I went anyway, figuring that slow and steady wins the race, even if the turtle weighs too much. I planned for six days, five nights, with the intention of stopping at most of the huts on the track. I did it in three nights. A few years later I told David I had started solo tramping because of his comment and he strenuously denied ever saying it. Maybe I seemed more competent by that point.
There were other people on the track and at all the huts. Then I soloed the Abel Tasman track; as a Great Walk it’s popular and populated, and there were people everywhere there, too. Easy stuff. Then I tackled the next frontier: spending the night in a hut completely by myself. Oooooh, spooky! I had a South Island tramping bender coming up, with a month off work in between jobs, and I wanted to get over any fear of being alone in a backcountry hut before I went on that trip.

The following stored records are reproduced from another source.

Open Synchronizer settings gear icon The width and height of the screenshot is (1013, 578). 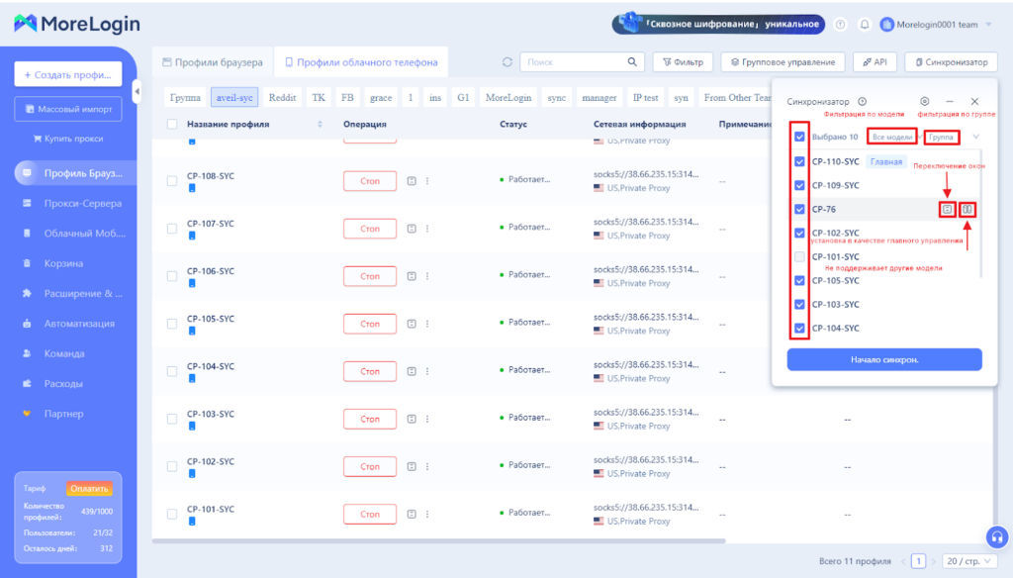[x=924, y=101]
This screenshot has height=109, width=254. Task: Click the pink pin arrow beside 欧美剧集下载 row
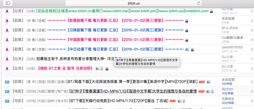(x=7, y=21)
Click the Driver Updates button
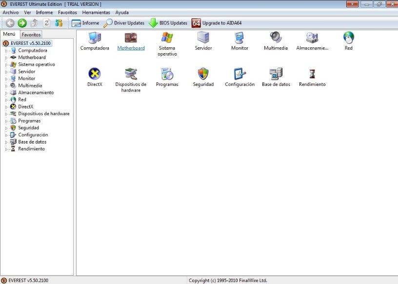Viewport: 398px width, 284px height. point(124,23)
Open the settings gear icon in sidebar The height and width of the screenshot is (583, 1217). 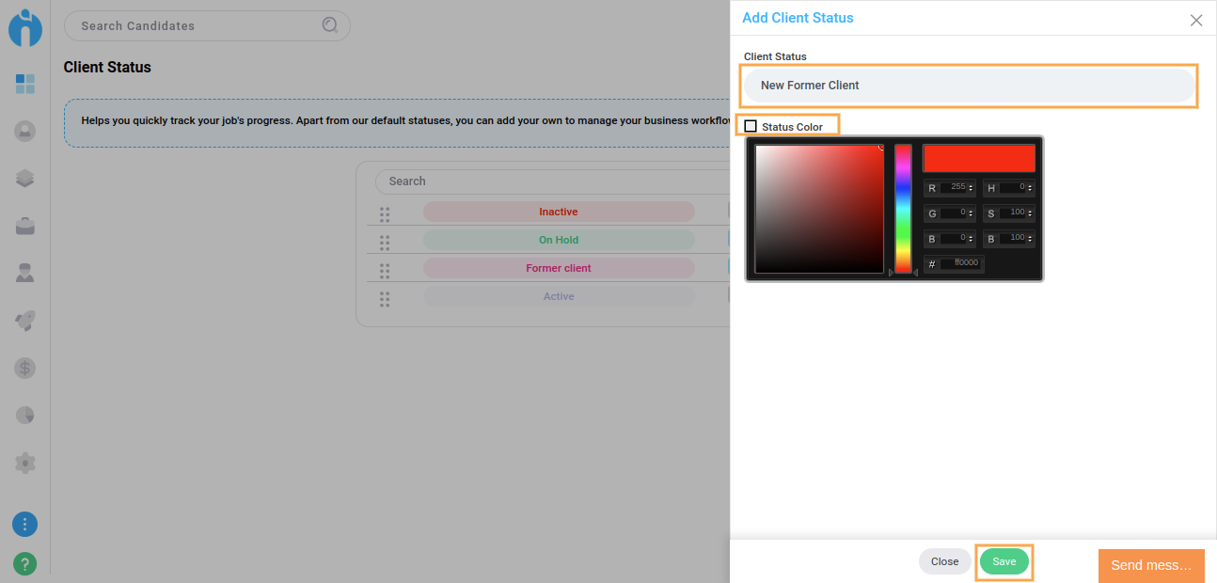point(25,463)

I chose Blyth Hut, which I’d done day trips to before. I have a great affinity with Blyth Hut — it’s nestled just on the bushline at 1400 metres on the southern side of Ruapehu, it gets minimal traffic as it’s a 30-minute detour off the Round the Mountain Track, and it’s about five minutes’ walk from a small, clear swimming hole that’s often rather warm in summer as the snowmelt flows over hot rocks as it cascades down the hill. Another bonus: if you choose the right bunk, you not only get a view to Girdlestone (Peretini) peak on Ruapehu but also you get the sunrise for coffee in bed in the morning and to gaze at the stars at night, through a large window on the eastern side.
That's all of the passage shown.